Welcome to the season of light. Whatever your faith, the light, in the Northern Hemisphere, can shine in radiant contrast to the dark around us.

But during this fly-by-get-ready-for-the-holidays time of the year, do we take time to appreciate both the light and the darkness that surrounds it? Or do we just fume when a traffic light doesn’t change fast enough for us?

I had an opportunity to ponder this potential lack of appreciation when I took a few minutes to interview the Light during his once-a-year sabbatical. He takes a yearly break when the days are short north of the equator. (For the record, the Light increasingly self-identifies as non-binary and gender-neutral, but says “he” is OK for now.)

I was stunned to hear him say, “This year, I’m debating my return.”

He told me, “People expect me to come back and light up the world. But this year, they’ve been so busy creating darkness, it’s as if I don’t matter. Mass shootings, lies, separation, hostilities and greed. Hardly the welcome I deserve.”

“I get it,” I replied, “But what about the darkness? Is darkness necessarily bad?”

He went on, “No, the real darkness isn’t bad at all, just the dark stuff you create with unkindness.

The kind of darkness I travel with is astronomical, natural and necessary and can make me stand out and look distinguished, if I say so myself. Have you noticed how the moon glows when its light is set against a deep indigo sky?  Or appreciated the beauty of a single candle glowing in a dark chapel? Or admired the red rays of dawn streaming across the dark blue backdrop?

Darkness and I can be quite a becoming pair.

This year, at the same time you keep creating man-made darkness, you believe you can make up for your excesses with the man-made light from your electricity and electronics. You keep your skyscrapers illuminated around the clock, put 1000 lights around Santa Claus and the reindeer on your lawns, and use those awful halogen lights when you’re camping.

The more you fill the world with artificial light, the more you seem to forget about me. I assure you that the Light of the World will not be found on your devices.”

I told him I hoped he was exaggerating about our neglect, and asked what would make him feel better about returning for the Solstice.

“Don’t take the Light for granted. You need to do your part and match my light with your inner light and goodness. The outer light and inner light are meant to be together. When you send light to each other, you dispel darkness, even that which you’ve created.

I can’t light the world without you.”

I asked him if he could give a few more specific suggestions.

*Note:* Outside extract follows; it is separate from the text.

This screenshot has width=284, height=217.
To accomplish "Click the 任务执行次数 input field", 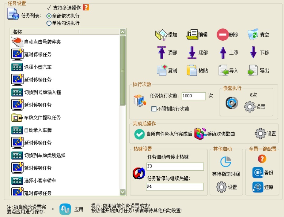I will pyautogui.click(x=193, y=96).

  • “Take time during these December nights to appreciate the dark. Go outside and watch the fog, the stars, or a frosty moon. Spend time in darkness watching how a flame flickers. Greet the dawn with gratefulness, even if it is still shrouded in clouds. Honor the natural world. You’ll gain respect for the balance in the relationship that’s meant to exist between the light and the darkness.
  • Spend more time in reflection with yourself. Without judging, notice the parts of you that feel heavy, despairing, cynical or in need of illumination. Feel free to invite light into those places rather than trying to escape your inner darkness by projecting it on others.
  • Build a fire, and allow it to burn away your feelings of shame or your regrets. (You could write what you’re willing to let go of on a paper you then throw into the flames.)
  • Find the secret storeroom where you keep your light. It might be your soul–or your heart–anywhere you hold caring, compassion and concern for others. Pay attention to these and amplify your love for the world–it’s the wattage you need.

When I sense your light flowing to others, it will be my time to return.

Finally, don’t take me for granted. I start to come back on the Solstice but it takes me three days to get up and running before I can increase your light by one minute each day. During those three days, I suggest you contemplate the light: mine, yours, and ours, and celebrate what we can create when we work together.

We have a lot to do to brighten and heal this place in 2020.

Do your part, and I’d be delighted to return on December 21st.”

He paused, wincing,

“But, promise me this: no more children in cages next year. I’m not kidding.”